**WORK ORDER**
Produce an exact transcription of the data, with the images left out.
——————
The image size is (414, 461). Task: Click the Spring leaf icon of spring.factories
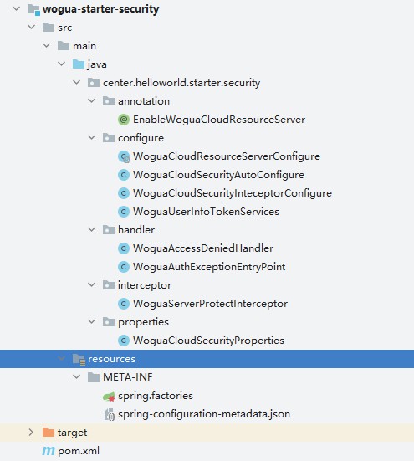(x=109, y=397)
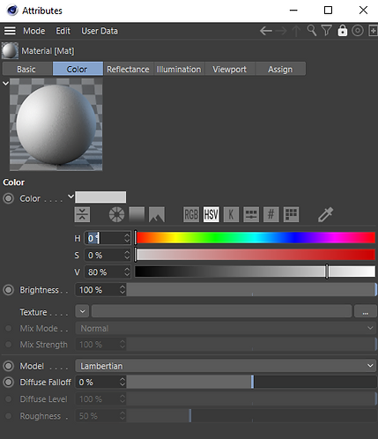The image size is (378, 439).
Task: Open the Model dropdown showing Lambertian
Action: pyautogui.click(x=226, y=366)
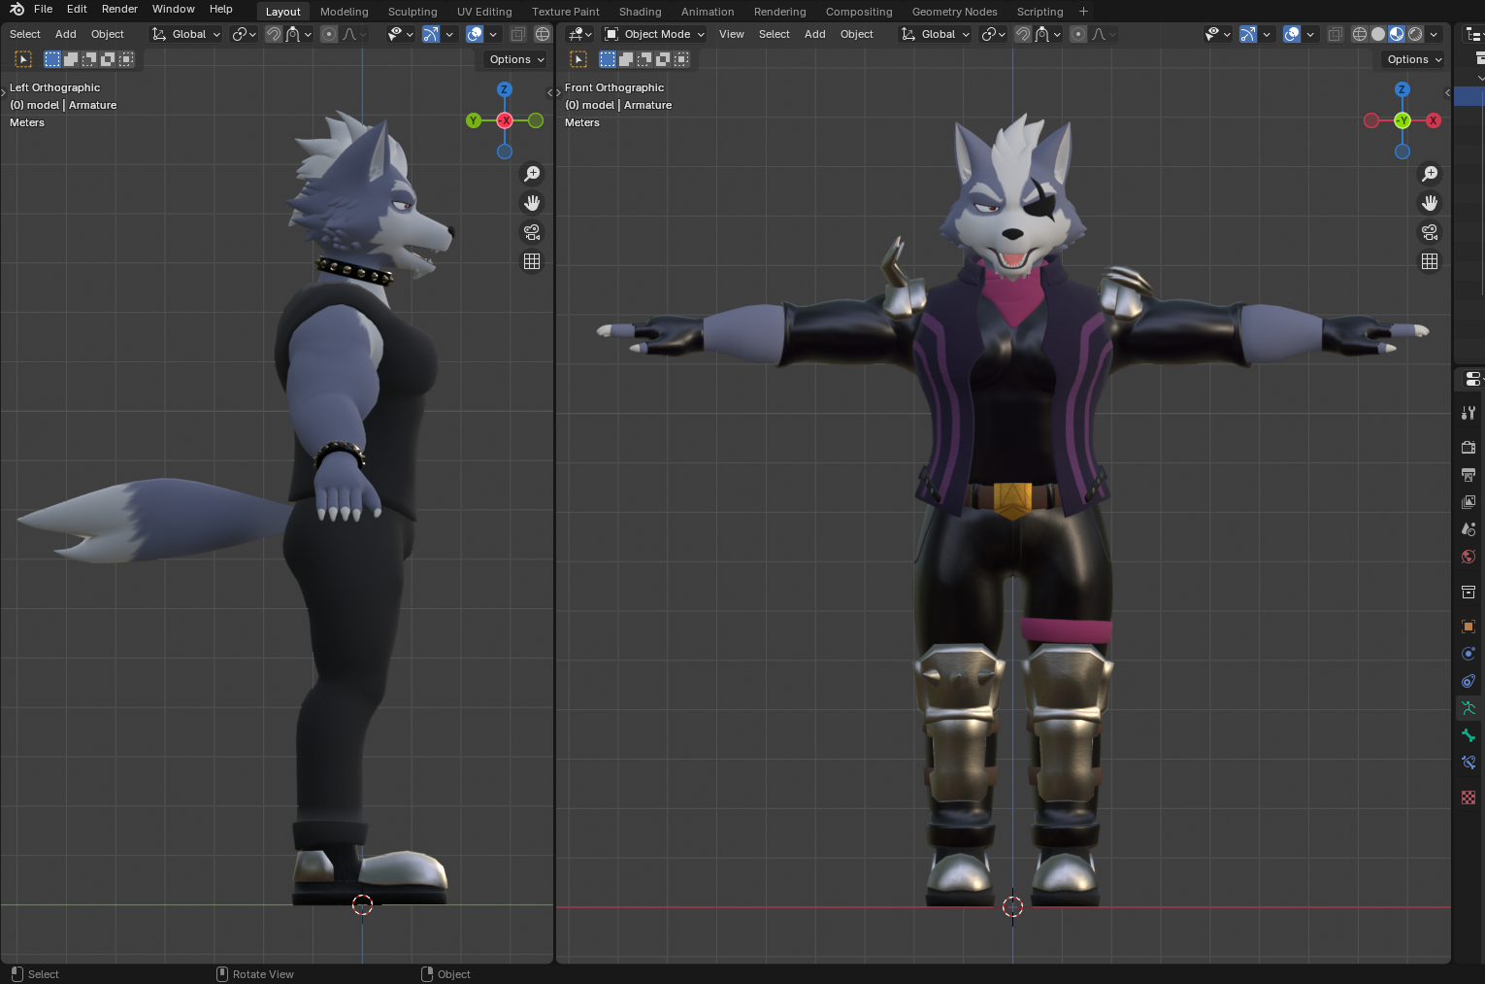Viewport: 1485px width, 984px height.
Task: Open the World properties tab
Action: tap(1469, 557)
——————
**WRITTEN ANSWER**
The image size is (414, 461). Task: Click the Spring leaf icon of spring.factories
(x=109, y=397)
The image size is (378, 439).
Task: Open the Model dropdown showing Lambertian
Action: pyautogui.click(x=226, y=366)
Viewport: 1485px width, 984px height.
Task: Open the World properties tab
Action: tap(1469, 557)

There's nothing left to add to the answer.